Things I’ve sat and wondered about this week.

Winter is the coldest season in the northern hemisphere. It’s also when the earth is closest to the sun.

How many “new year days” are there in a year? If we celebrated the “new year” 23 days ago, what was the “new year” that started yesterday? There are actually 26 different days that begin a new year around the world. Some are solar, some lunar, some lunisolar, some religious, some an arbitrary date. One thing that is constant, there are all cause for celebration and they are all celebrated!

An extra tidbit about the Lunar New Year, even though it is called “lunar,” it is actually lunisolar in that both the position and movement of the sun and the moon determine the beginning of the year. Although it is generally associated with Asian cultures, not all Asian communities will celebrate it on the same day every year. Because of the great physical size of the continent, in some years there is enough distance between major Asian centers that the position of the moon will be in different phases on the same day and result in the new moon observed on different days. Thus there will be a different determination for beginning the new year. Also, not all Asian communities identify their years the same. For example, this year the Chinese are celebrating the Year of the Rabbit while in Vietnam it is recognized as the Year of the Cat.

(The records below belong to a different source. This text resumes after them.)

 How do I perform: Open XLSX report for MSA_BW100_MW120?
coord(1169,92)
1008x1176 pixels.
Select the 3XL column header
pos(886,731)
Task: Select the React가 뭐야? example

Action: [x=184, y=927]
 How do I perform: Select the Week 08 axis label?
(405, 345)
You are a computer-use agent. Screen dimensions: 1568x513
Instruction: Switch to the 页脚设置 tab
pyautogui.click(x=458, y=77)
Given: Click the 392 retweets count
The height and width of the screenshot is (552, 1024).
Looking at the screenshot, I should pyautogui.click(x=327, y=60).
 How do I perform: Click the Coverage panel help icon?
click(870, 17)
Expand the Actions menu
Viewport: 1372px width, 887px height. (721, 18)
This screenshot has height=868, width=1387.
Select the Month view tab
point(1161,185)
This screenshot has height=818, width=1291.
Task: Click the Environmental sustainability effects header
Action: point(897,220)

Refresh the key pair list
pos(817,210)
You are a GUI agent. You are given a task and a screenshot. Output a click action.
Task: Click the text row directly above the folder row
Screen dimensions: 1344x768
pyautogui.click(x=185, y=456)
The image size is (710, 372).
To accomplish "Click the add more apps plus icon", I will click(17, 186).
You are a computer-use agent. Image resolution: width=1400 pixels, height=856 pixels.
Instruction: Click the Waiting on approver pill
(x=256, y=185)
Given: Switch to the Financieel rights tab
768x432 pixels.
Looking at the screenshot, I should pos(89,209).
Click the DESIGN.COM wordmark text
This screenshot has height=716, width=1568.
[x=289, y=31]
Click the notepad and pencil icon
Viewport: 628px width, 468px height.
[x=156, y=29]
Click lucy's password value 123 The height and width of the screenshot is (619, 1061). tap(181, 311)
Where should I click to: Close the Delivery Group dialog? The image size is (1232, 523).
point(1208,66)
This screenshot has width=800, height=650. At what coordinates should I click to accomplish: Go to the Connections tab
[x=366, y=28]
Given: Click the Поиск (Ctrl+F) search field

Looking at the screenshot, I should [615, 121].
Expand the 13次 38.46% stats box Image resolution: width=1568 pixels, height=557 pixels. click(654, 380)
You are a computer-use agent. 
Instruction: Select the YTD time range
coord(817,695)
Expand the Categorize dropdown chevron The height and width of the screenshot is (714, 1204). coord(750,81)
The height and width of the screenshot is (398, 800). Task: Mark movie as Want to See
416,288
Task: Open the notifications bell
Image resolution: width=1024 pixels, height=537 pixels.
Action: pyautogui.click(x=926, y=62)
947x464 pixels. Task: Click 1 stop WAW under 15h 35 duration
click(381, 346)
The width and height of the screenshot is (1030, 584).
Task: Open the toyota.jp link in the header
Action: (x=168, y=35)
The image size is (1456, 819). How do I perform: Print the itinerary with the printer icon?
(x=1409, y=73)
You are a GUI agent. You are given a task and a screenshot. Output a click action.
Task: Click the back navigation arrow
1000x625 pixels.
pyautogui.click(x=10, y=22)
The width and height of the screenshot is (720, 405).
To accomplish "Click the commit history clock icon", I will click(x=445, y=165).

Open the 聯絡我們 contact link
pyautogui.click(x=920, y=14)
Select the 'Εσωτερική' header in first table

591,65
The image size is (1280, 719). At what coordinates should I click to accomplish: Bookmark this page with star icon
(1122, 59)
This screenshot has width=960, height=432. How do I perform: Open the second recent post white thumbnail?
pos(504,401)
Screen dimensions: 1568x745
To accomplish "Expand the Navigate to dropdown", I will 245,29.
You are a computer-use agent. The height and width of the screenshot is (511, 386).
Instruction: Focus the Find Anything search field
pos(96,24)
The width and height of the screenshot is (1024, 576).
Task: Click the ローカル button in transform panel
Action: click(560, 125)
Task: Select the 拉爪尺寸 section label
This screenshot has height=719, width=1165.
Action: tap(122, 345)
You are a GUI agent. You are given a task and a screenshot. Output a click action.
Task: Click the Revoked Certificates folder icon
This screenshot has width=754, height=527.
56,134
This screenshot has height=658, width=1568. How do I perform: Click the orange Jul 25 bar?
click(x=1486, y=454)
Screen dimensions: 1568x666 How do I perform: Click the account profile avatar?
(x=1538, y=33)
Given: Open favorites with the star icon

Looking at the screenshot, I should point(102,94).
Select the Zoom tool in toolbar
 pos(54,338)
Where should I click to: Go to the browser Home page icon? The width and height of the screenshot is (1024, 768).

How much does our brain do without telling us? You may know a favorite hobby of mine is painting. I add a heart into every piece I paint. It is my way of telling whoever sees it (whom ever?) (whatever!) that they are loved. Often when I finish a painting I will set it aside for a few days, then hang I up and take a good look at the finished piece. And often find several hearts throughout it that I hadn’t realized I had painted.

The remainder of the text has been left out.